D.A.R.E.
Drug Abuse Resistance Education — the program that sent a uniformed police officer into your elementary classroom to talk about saying no to drugs. You watched slideshows, filled out a workbook, maybe met a police dog, and graduated with the T-shirt everyone in the '90s wore. The message was simple; the results, it turned out, were complicated.
D.A.R.E. — Drug Abuse Resistance Education — was created in Los Angeles in 1983, a joint project of LAPD Chief Daryl Gates and Harry Handler, the superintendent of the Los Angeles Unified School District. The concept was to put a real, uniformed police officer in front of schoolkids for a series of lessons on resisting drugs, alcohol, gangs, and peer pressure. It spread fast. Backed by federal money through the Drug-Free Schools and Communities Act of 1986, D.A.R.E. rode the era's war on drugs into classrooms across the country, and at its height it ran in roughly 75% of American school districts.

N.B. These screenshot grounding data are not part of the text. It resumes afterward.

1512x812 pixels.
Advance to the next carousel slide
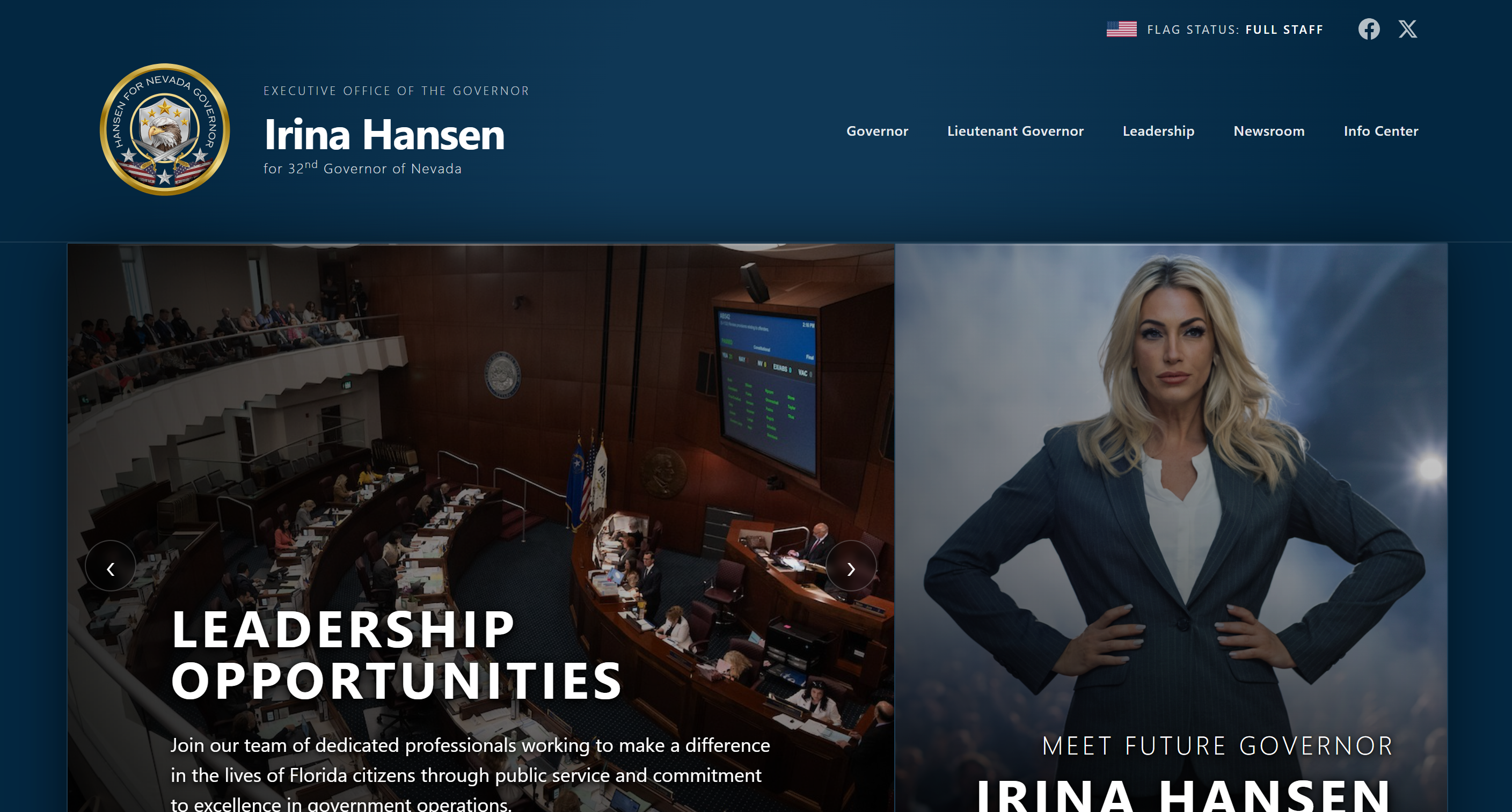(851, 567)
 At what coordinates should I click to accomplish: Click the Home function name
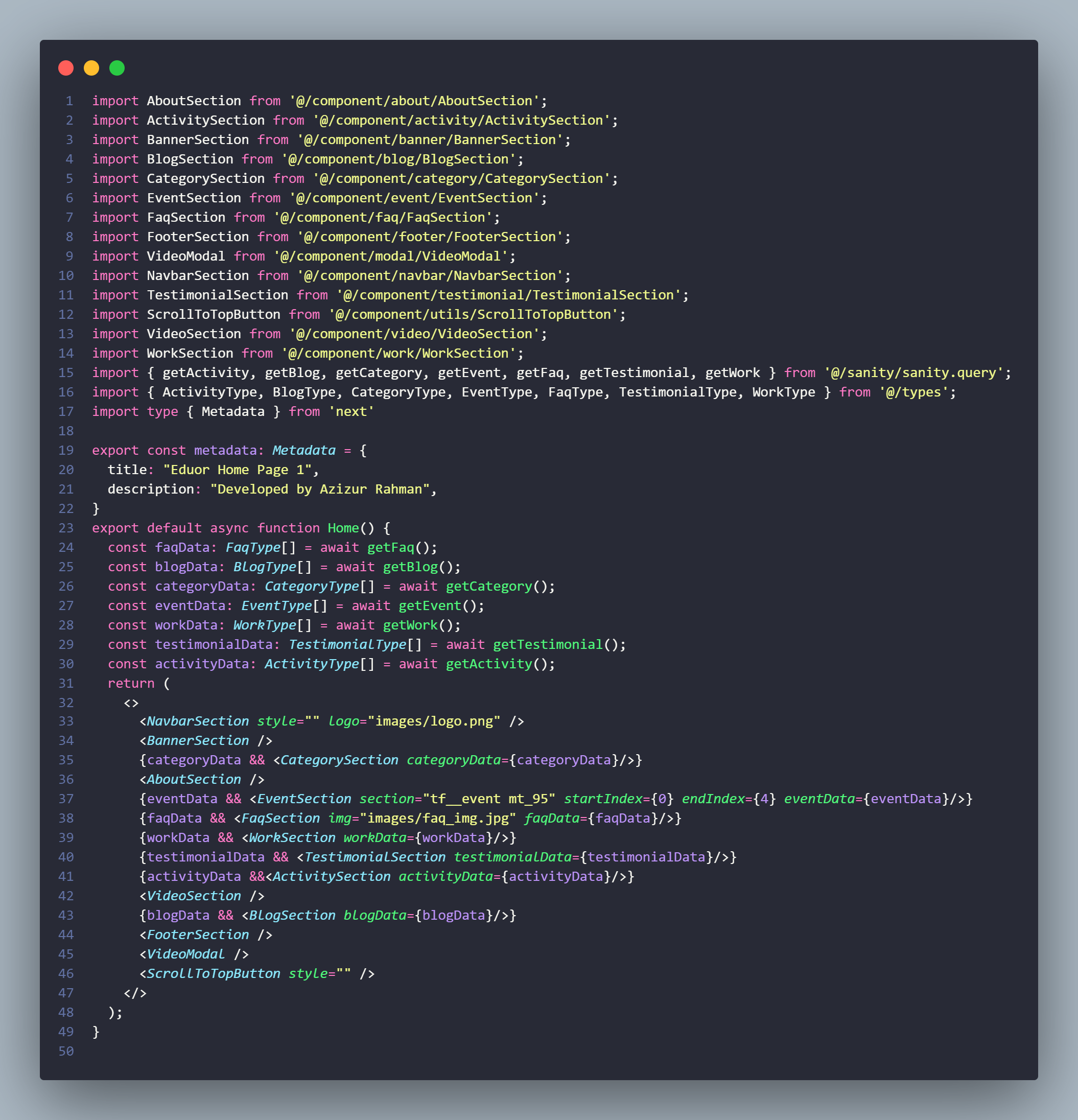[343, 528]
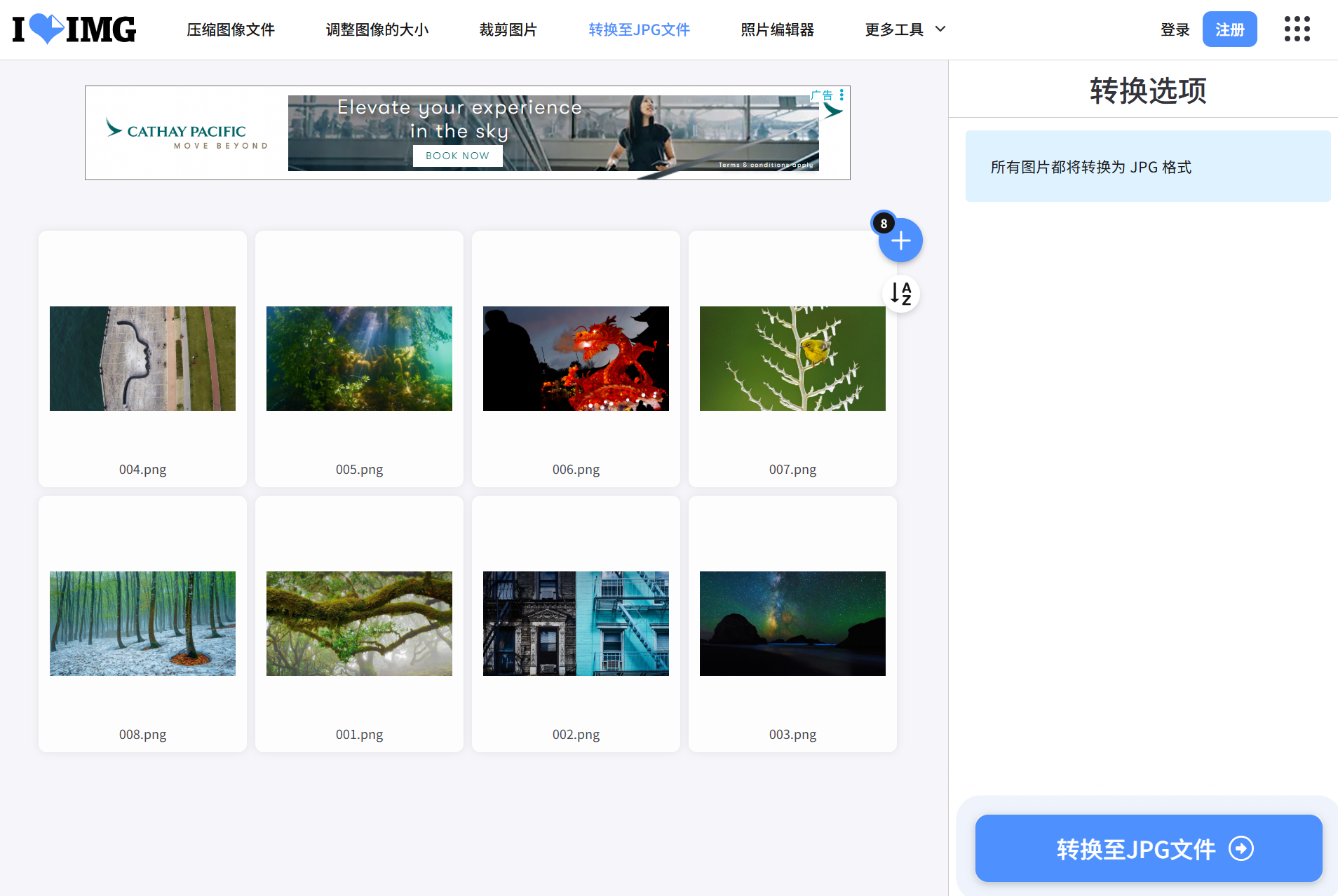
Task: Click BOOK NOW in the advertisement
Action: tap(457, 156)
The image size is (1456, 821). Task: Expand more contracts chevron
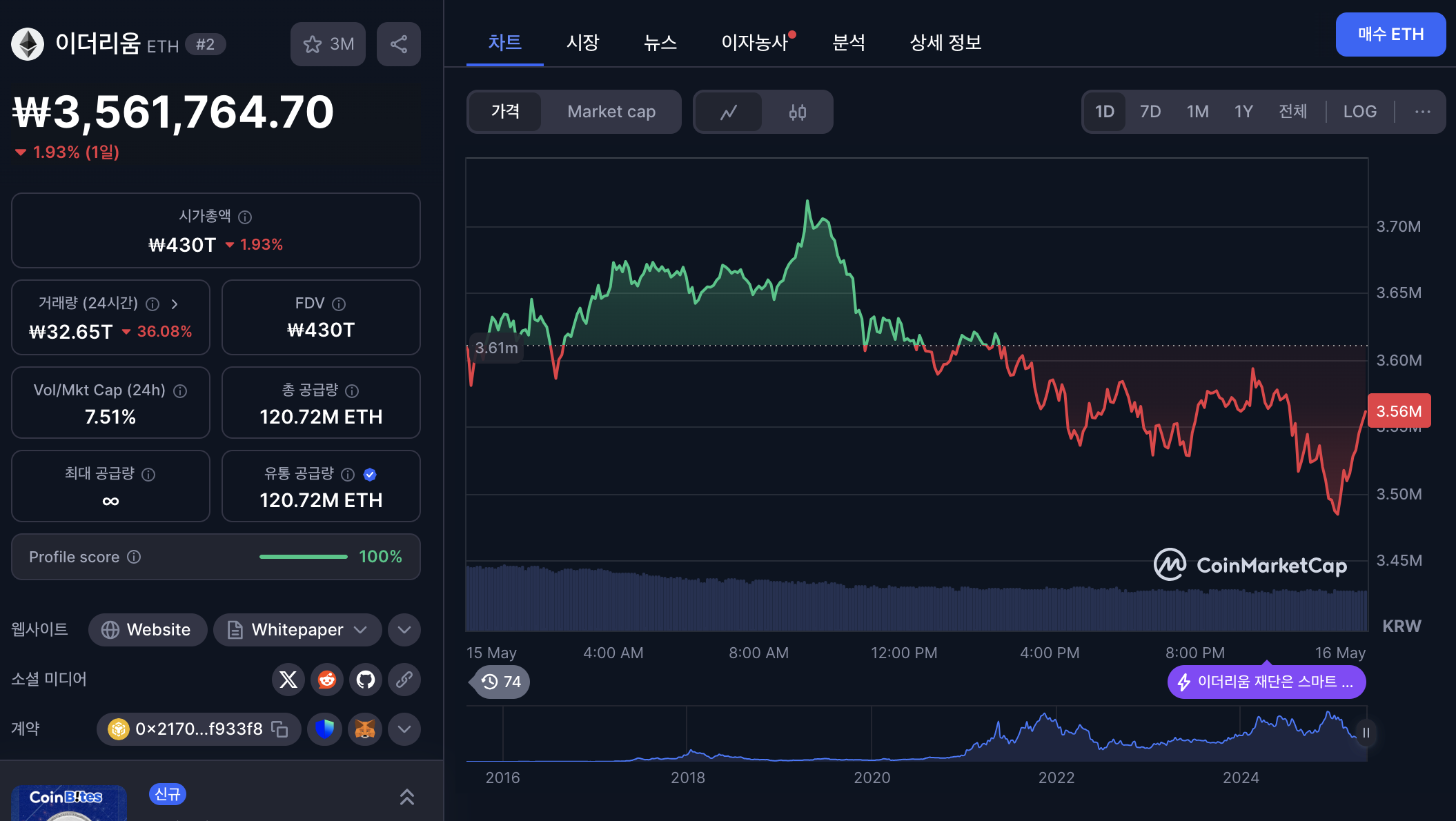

For a '90s kid, D.A.R.E. was a whole experience. The officer became a semi-regular fixture for a few weeks, handing out workbooks, pens, and rulers, running through scenarios about peer pressure, and sometimes rolling up in a seized sports car as a prop. It culminated in graduation and, above all, the merch — the D.A.R.E. T-shirt became one of the most recognizable pieces of clothing of the decade, worn long after anyone remembered the lessons. The program was earnest, well-funded, and, for a lot of kids, the first time a police officer was a friendly regular presence in their school.
The trouble was that it didn't seem to work. A string of studies through the 1990s found little to no effect on actual drug use, and a 1998 report backed by the National Institute of Justice concluded flatly that D.A.R.E. did not reduce substance use; some research even found no advantage, or worse, for kids who'd been through it. Under mounting evidence, the organization overhauled its approach — in the early 2010s it adopted "Keepin' it REAL," an evidence-based curriculum developed by researchers at Penn State and Arizona State that emphasizes interactive decision-making over lectures. D.A.R.E. still exists, but for millennials it lives on mostly as a memory: the officer, the workbook, and that unkillable T-shirt.